WRITTEN PROBLEM
Please put the lines of the entries, from the first line through the line containing "click(x=880, y=207)", into a JSON list of strings, one string per line. Skip blank lines and leave the pictures out.

EXERCISE INPUT
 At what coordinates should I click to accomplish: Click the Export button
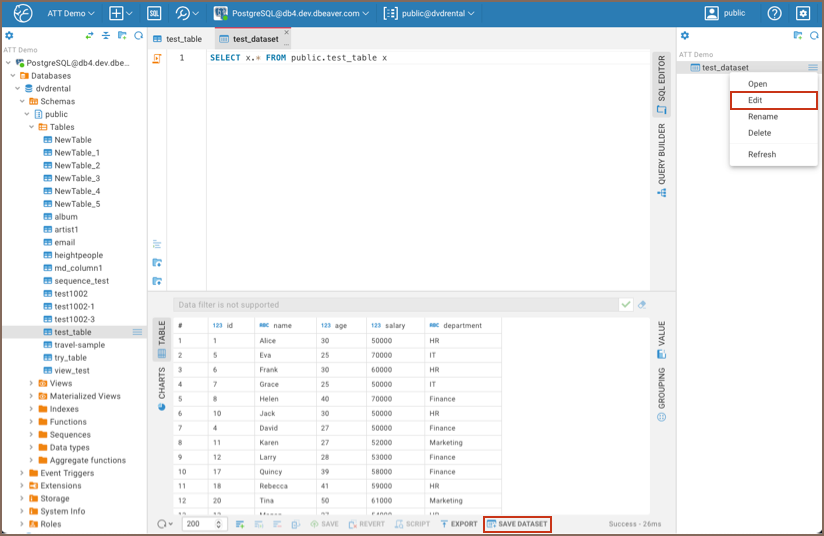pos(459,524)
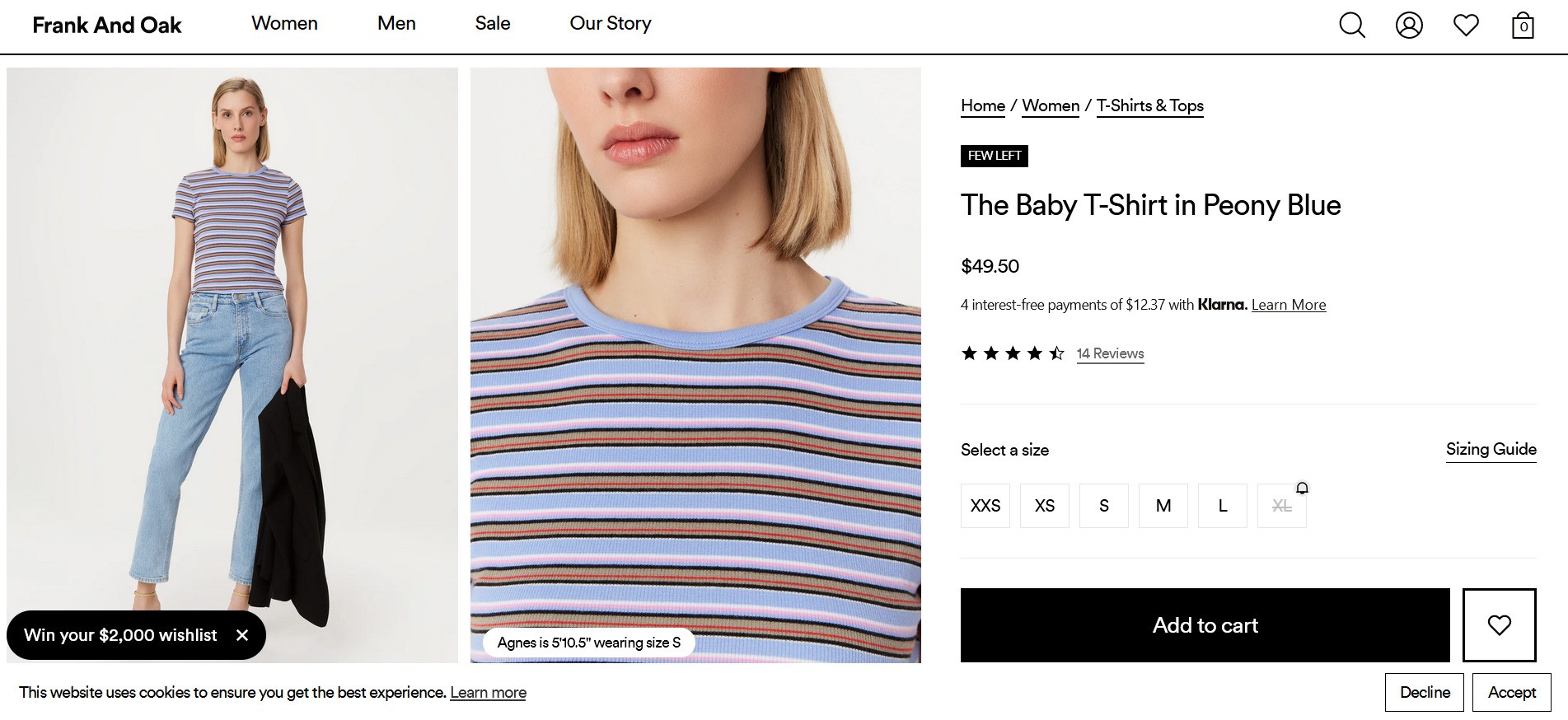Select size M

click(x=1163, y=506)
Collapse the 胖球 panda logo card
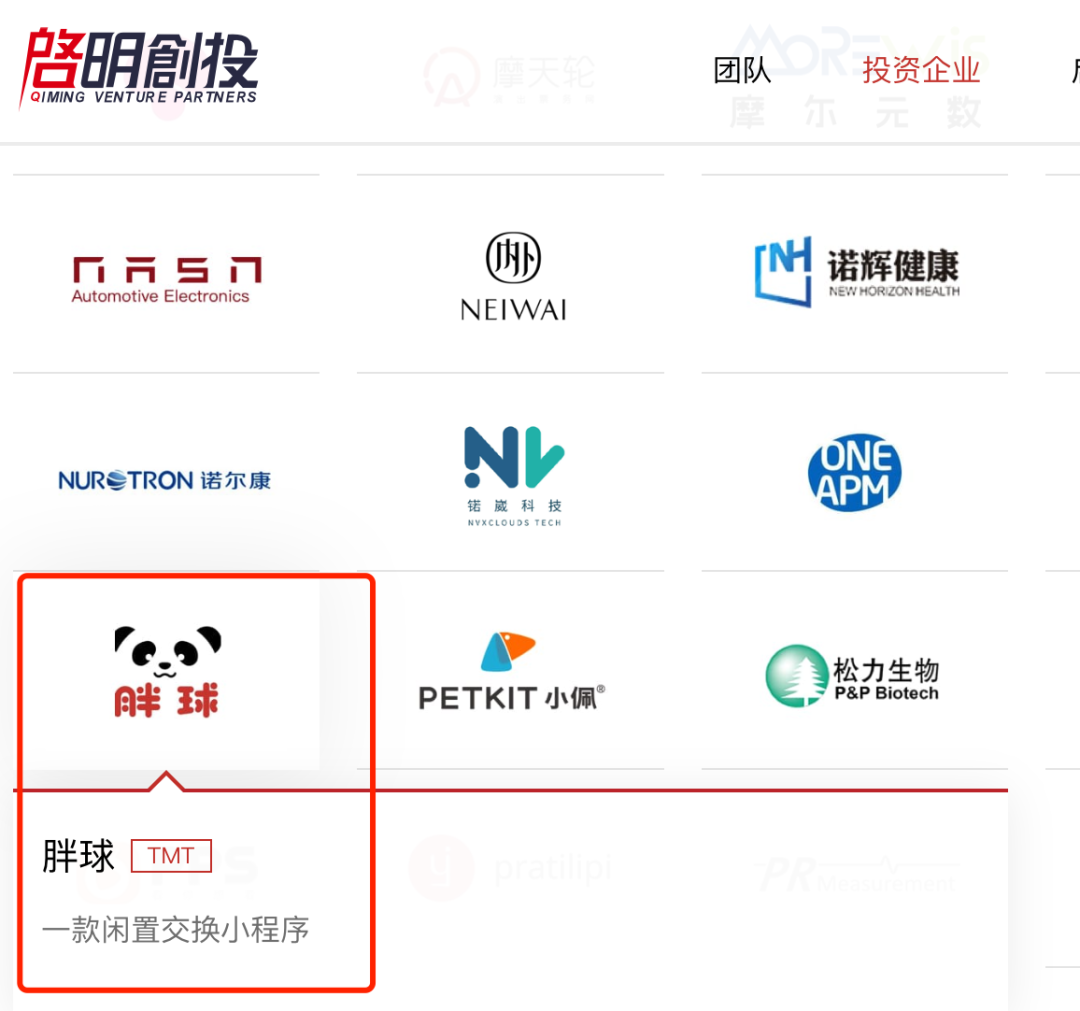This screenshot has width=1080, height=1011. point(167,672)
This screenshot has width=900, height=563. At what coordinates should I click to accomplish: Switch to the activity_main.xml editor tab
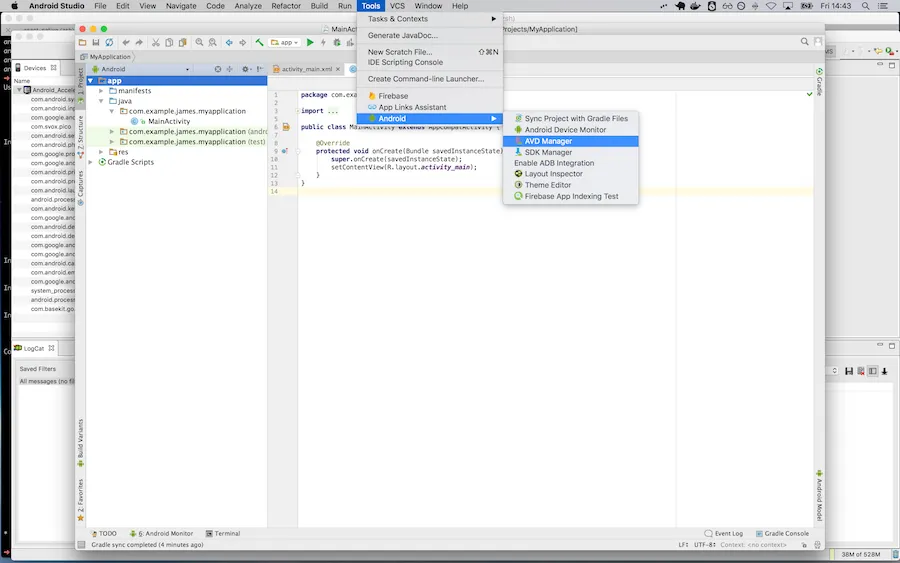tap(306, 69)
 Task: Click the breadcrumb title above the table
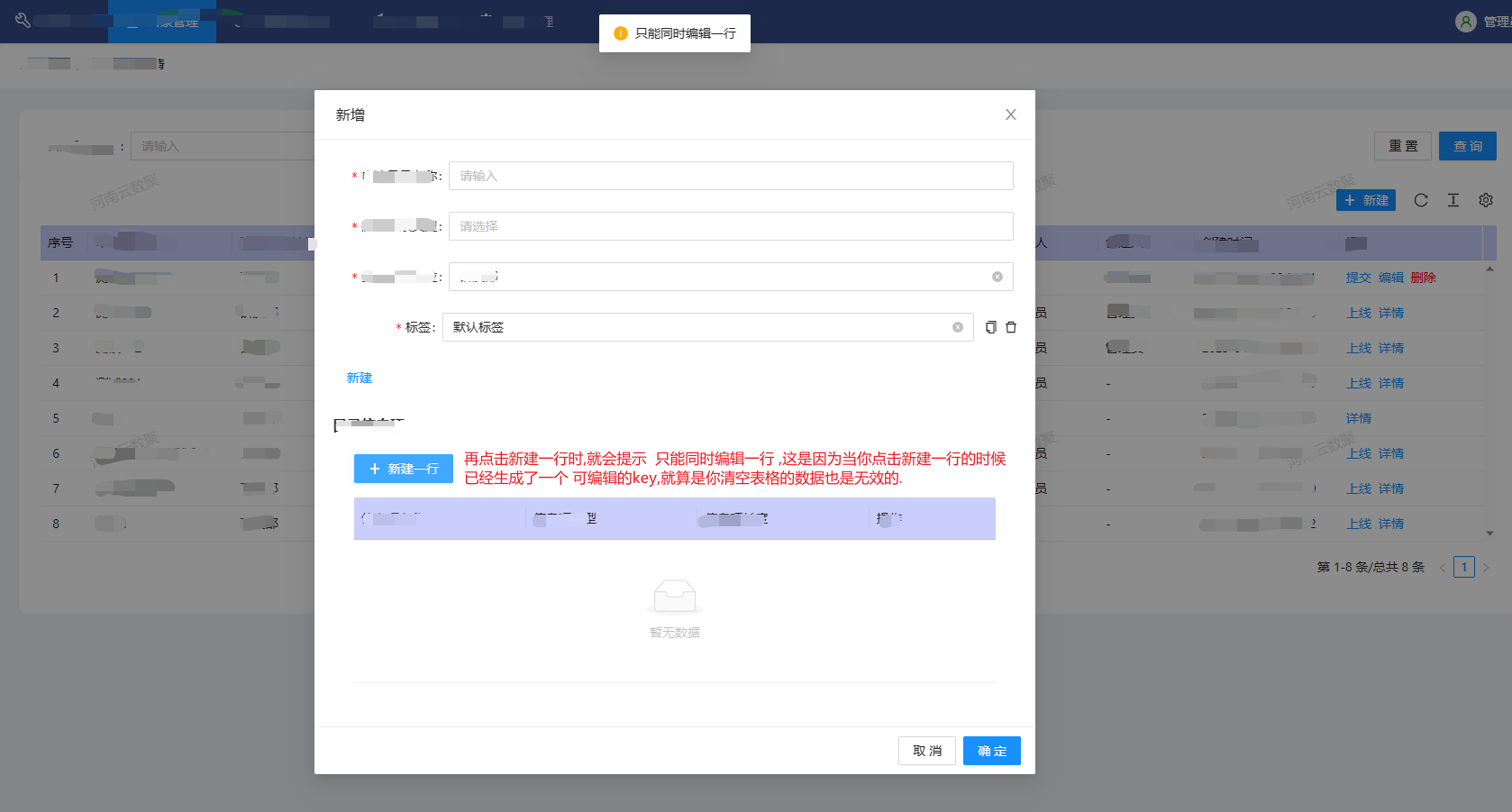point(90,64)
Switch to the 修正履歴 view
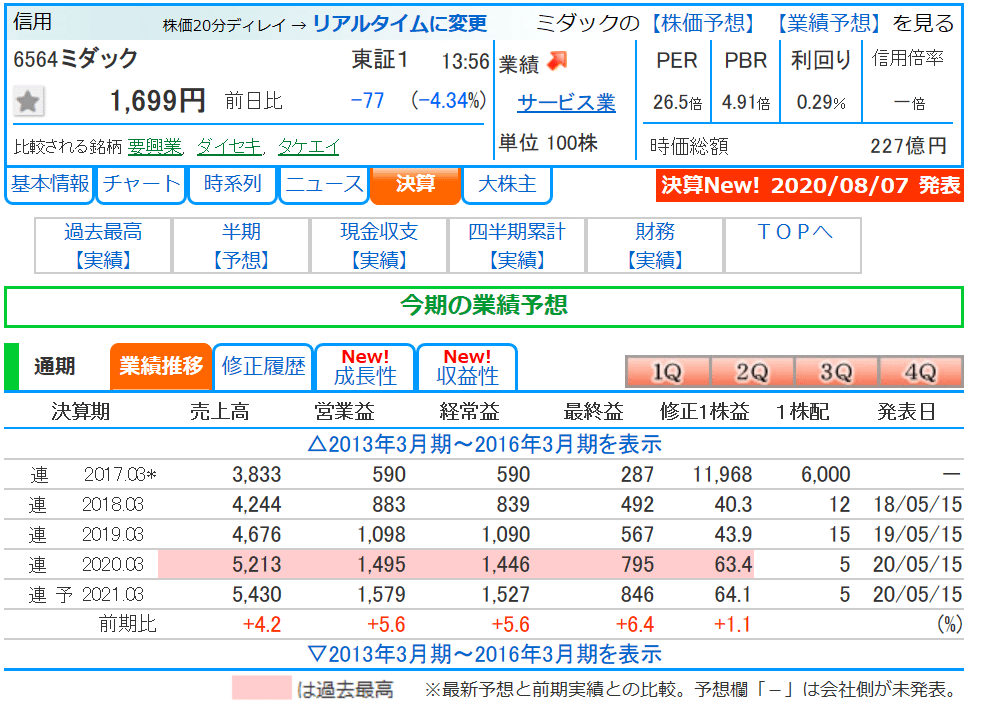 pyautogui.click(x=262, y=366)
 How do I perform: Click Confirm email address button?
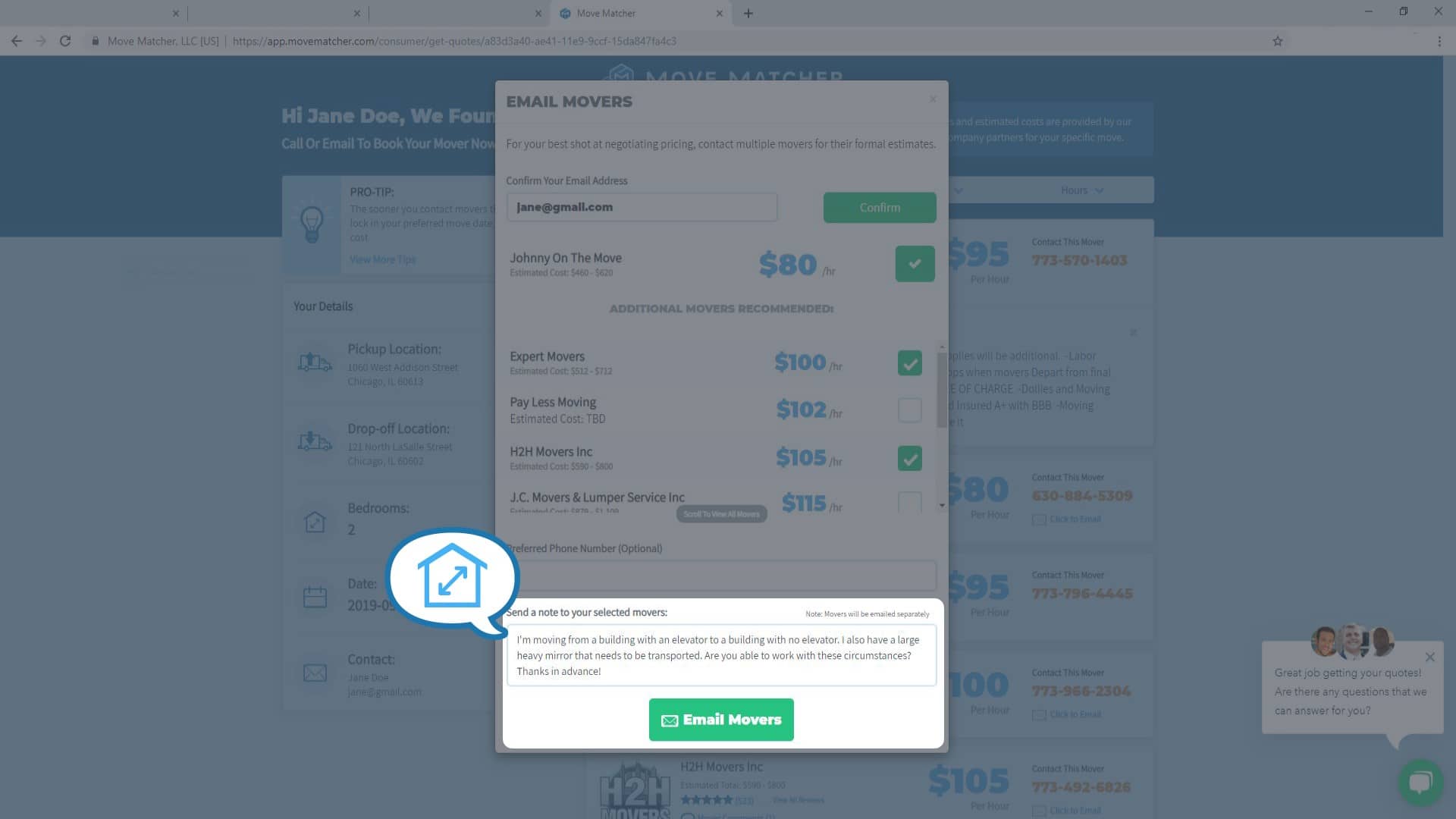click(x=880, y=207)

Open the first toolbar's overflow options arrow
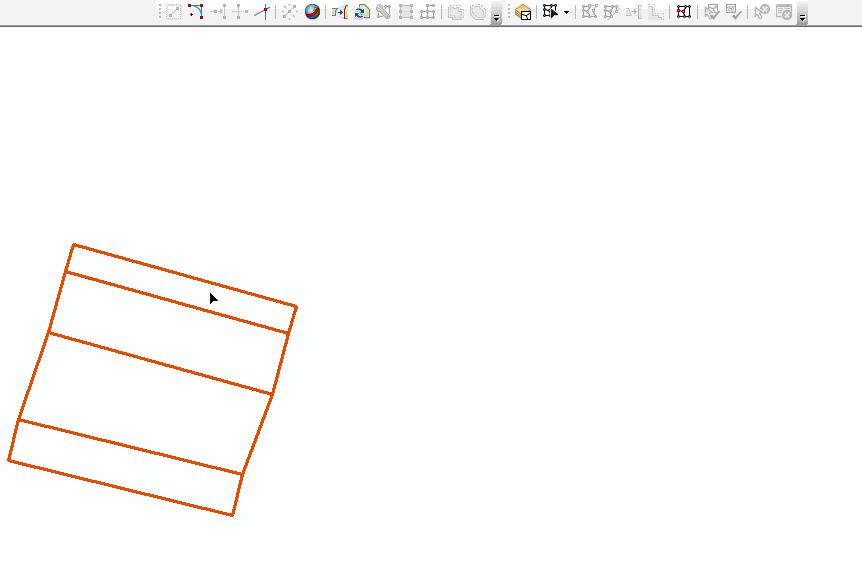(x=496, y=14)
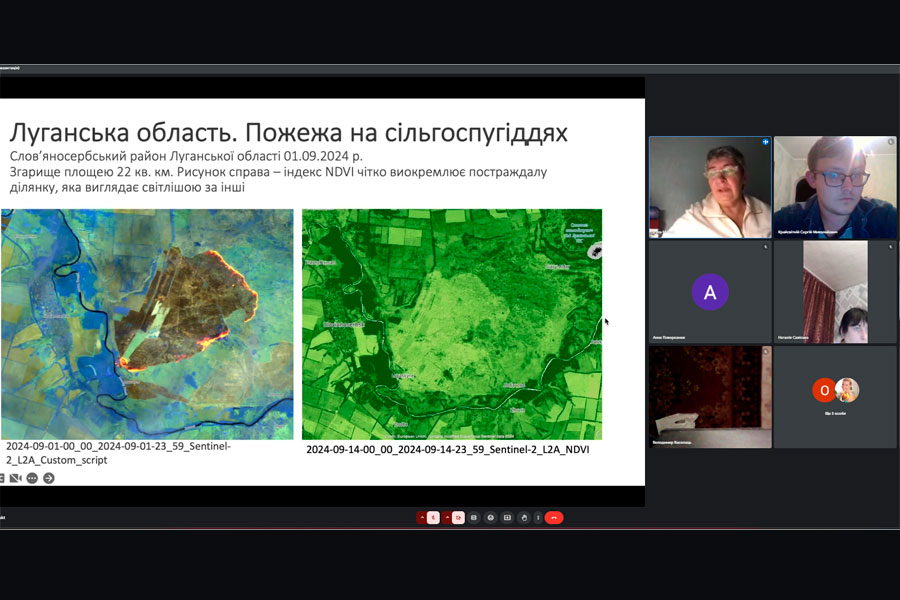Go to next slide using arrow icon
Image resolution: width=900 pixels, height=600 pixels.
(49, 478)
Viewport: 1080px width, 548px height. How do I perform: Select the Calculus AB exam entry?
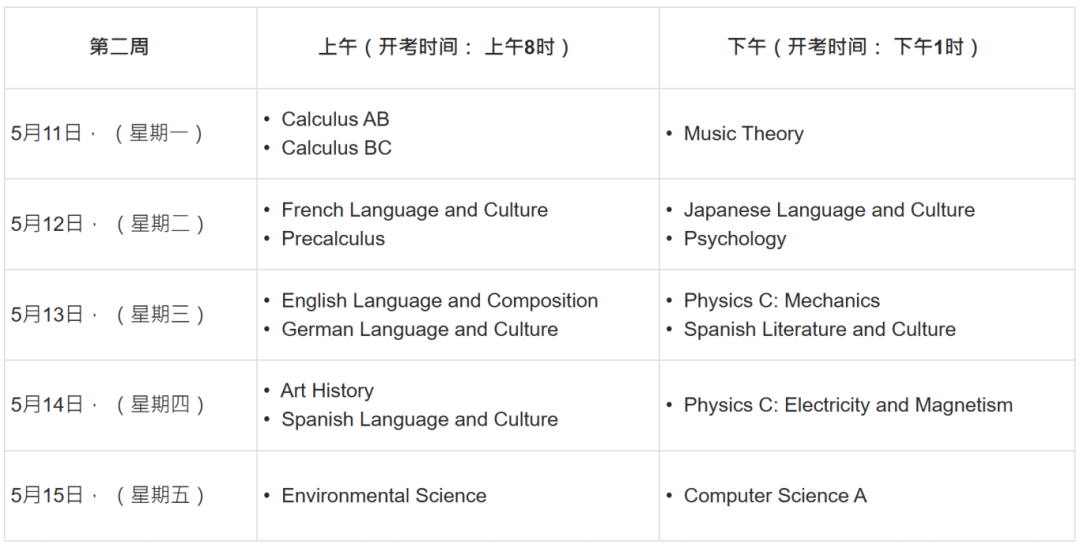click(x=335, y=119)
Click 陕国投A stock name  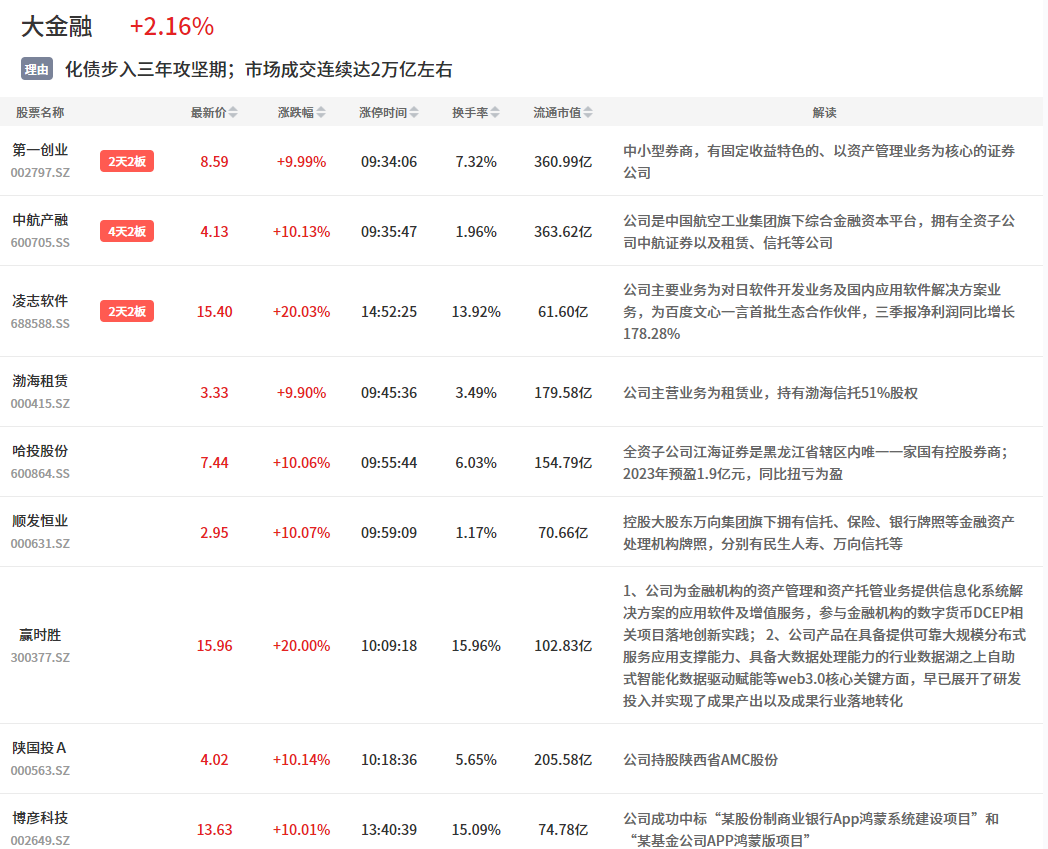point(40,748)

OUTPUT FOR THIS EXERCISE
[
  " At what coordinates should I click to accomplish: Click the Export button",
  "pos(459,524)",
  "Select size M",
  "click(x=1163, y=506)",
  "Collapse the 胖球 panda logo card",
  "This screenshot has width=1080, height=1011. point(167,672)",
  "This screenshot has width=900, height=563. At what coordinates should I click to accomplish: Switch to the activity_main.xml editor tab",
  "tap(306, 69)",
  " Task: Click the breadcrumb title above the table",
  "point(90,64)",
  "Switch to the 修正履歴 view",
  " pyautogui.click(x=262, y=366)",
  " How do I perform: Click Confirm email address button?",
  "click(x=880, y=207)"
]